━━━ Page text ━━━

Career spotlight: Dan Strong, curator of Faulconer Gallery

Dan Strong, associate director and curator of exhibitions at Faulconer Gallery, has been with the College since the museum’s inception. Photo by Scott Lew.

Daniel Strong, associate director and curator of exhibitions at Faulconer, has played a large role in gathering a diverse array of art to the College’s permanent collection, which currently contains 550 pieces.

Strong came to Grinnell in 1999, along with Leslie Wright, director of Faulconer Gallery, to join Milton Severe, director of exhibition design and Kay Wilson, curator of the collection, in opening the gallery, and building it into the staple of the College. He came from a 2-year term position at Amherst College’s Mead Art Museum, following an internship at the Smith College of Art.

“People wonder … I came here as an associate director, and what is the next step? It’s been too good of a job to want to walk away from. I mean, you don’t get many opportunities to help create an institute out of nothing,” said Strong.

Strong was born in Rochester, New York and took art classes throughout high school. He was the first person in his family to go to college, which he still didn’t even consider until the spring of his senior year of high school. He got his bachelor’s degree at Nazareth College, followed by a masters at Williams College in conjunction with the Clark Art Institute. Additionally, he went to Princeton to work on a Ph.D., although he did not complete it.

━━━ Given information ━━━

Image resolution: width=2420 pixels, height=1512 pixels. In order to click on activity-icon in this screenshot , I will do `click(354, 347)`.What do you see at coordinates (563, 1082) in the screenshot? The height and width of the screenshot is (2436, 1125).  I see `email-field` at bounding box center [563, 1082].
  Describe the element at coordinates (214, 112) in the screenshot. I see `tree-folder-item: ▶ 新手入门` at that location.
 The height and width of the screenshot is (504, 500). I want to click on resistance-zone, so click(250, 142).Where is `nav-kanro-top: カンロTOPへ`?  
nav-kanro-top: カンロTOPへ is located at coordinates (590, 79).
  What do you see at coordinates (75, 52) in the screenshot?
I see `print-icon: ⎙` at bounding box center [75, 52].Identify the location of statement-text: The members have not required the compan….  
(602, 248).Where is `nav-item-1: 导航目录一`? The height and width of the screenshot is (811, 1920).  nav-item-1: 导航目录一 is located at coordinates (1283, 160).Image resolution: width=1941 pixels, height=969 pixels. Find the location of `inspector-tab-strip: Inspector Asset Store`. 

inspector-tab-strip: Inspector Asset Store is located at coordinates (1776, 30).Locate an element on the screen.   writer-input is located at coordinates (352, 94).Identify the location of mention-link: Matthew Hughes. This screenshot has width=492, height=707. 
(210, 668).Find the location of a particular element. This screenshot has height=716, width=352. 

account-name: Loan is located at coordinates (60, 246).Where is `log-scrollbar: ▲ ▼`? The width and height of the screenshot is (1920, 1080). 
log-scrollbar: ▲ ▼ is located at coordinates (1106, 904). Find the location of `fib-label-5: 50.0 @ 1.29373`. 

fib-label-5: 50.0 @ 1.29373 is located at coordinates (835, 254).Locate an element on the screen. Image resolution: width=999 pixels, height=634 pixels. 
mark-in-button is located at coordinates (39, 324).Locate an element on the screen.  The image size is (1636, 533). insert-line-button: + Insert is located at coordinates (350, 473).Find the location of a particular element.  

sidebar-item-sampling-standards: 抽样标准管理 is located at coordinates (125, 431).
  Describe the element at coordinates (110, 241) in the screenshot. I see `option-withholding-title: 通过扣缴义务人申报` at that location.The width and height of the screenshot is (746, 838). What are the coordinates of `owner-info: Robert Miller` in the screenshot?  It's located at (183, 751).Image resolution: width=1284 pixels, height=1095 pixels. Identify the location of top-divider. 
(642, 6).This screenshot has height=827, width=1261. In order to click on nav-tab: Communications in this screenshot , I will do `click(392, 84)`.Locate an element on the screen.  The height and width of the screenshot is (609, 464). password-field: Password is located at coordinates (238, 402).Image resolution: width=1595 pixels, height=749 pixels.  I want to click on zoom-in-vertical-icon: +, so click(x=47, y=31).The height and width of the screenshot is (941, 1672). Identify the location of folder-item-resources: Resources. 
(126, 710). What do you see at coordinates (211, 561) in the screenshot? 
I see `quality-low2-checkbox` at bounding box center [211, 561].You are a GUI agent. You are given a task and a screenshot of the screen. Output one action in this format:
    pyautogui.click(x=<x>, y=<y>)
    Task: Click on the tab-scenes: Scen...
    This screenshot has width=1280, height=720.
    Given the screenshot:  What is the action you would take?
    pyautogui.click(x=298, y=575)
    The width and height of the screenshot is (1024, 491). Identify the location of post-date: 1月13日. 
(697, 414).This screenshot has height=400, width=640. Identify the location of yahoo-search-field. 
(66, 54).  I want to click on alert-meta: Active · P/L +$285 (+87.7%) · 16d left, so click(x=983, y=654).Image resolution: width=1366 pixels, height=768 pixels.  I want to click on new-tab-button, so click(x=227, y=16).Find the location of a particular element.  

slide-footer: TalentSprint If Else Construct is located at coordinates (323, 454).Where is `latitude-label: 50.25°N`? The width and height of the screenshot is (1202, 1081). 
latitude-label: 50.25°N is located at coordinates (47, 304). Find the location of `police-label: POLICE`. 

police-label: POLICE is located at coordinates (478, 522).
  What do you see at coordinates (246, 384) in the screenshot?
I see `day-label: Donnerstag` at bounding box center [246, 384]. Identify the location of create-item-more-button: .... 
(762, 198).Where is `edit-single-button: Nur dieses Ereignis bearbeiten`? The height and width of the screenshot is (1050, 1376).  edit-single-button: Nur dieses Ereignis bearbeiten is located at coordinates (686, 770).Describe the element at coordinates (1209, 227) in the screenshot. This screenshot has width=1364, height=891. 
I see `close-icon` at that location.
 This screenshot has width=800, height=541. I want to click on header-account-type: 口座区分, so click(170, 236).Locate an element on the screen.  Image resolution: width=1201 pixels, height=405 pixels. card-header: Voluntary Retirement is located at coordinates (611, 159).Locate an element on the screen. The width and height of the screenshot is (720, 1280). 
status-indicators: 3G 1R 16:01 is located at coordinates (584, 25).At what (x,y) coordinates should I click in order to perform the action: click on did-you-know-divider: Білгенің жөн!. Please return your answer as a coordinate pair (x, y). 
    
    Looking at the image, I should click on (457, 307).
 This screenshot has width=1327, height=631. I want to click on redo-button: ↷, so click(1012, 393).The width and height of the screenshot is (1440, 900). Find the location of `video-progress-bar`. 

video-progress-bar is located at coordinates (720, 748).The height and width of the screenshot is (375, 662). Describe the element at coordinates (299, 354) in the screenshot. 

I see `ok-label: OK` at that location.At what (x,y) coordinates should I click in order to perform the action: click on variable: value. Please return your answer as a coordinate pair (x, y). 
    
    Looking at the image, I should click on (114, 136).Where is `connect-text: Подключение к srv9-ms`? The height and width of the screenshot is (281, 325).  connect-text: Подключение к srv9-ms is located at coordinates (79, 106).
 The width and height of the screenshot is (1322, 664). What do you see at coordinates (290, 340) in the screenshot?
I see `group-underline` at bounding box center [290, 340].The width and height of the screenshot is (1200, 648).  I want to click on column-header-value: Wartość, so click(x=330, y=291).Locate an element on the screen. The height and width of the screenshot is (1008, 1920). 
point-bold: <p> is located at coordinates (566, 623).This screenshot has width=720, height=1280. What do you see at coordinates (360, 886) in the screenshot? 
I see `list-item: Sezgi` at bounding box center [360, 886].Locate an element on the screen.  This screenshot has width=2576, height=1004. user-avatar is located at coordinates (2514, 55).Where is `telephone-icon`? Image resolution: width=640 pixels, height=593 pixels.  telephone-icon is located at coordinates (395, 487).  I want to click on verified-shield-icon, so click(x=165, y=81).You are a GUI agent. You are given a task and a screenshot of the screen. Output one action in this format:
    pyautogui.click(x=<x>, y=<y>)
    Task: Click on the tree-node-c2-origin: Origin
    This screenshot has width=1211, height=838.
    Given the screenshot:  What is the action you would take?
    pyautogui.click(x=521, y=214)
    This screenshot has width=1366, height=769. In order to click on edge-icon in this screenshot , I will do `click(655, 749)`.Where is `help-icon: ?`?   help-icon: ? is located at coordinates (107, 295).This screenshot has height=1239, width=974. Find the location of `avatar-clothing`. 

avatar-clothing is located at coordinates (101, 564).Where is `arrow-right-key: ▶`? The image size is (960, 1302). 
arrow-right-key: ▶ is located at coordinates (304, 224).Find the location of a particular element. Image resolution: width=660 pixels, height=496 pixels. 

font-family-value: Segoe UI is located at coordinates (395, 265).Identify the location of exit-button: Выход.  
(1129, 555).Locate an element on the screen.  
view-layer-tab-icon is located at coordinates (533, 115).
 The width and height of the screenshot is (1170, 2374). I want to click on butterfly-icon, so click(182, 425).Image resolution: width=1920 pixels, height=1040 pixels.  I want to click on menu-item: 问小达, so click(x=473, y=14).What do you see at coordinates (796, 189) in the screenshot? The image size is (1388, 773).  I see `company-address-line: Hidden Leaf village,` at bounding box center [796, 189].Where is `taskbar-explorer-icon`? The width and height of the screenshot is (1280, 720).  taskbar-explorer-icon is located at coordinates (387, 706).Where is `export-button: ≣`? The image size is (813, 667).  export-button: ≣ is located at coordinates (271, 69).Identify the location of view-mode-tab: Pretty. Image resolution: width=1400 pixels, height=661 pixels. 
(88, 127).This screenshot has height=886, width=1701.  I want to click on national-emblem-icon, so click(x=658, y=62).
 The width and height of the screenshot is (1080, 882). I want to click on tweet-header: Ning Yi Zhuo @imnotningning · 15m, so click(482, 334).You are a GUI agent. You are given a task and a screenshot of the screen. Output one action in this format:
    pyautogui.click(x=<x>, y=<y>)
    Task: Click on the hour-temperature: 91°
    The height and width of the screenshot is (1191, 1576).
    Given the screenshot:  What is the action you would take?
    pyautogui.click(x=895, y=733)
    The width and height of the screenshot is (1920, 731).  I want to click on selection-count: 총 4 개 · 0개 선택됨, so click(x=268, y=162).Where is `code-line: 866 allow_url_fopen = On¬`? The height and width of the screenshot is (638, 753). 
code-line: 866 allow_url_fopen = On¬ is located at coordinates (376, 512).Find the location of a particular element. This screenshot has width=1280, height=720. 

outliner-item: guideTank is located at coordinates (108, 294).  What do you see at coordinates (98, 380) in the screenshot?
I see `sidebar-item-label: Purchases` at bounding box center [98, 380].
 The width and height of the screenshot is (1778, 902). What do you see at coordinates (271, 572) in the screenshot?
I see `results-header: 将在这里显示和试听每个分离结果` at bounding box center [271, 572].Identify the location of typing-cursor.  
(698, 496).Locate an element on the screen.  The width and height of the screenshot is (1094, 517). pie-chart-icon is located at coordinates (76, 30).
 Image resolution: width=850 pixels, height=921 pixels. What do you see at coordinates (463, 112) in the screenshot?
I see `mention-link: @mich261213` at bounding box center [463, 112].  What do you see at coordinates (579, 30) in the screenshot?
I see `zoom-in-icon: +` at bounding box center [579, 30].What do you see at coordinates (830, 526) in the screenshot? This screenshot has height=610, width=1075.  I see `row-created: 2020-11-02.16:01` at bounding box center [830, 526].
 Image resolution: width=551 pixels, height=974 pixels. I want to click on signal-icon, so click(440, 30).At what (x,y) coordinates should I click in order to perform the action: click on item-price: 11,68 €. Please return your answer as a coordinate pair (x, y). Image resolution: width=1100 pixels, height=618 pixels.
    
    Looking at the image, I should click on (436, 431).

━━━

> **Task statement**:
According to the career spotlight on Faulconer Gallery's curator, how many pieces does the College's permanent collection currently hold?

> **Written solution**:
550 pieces.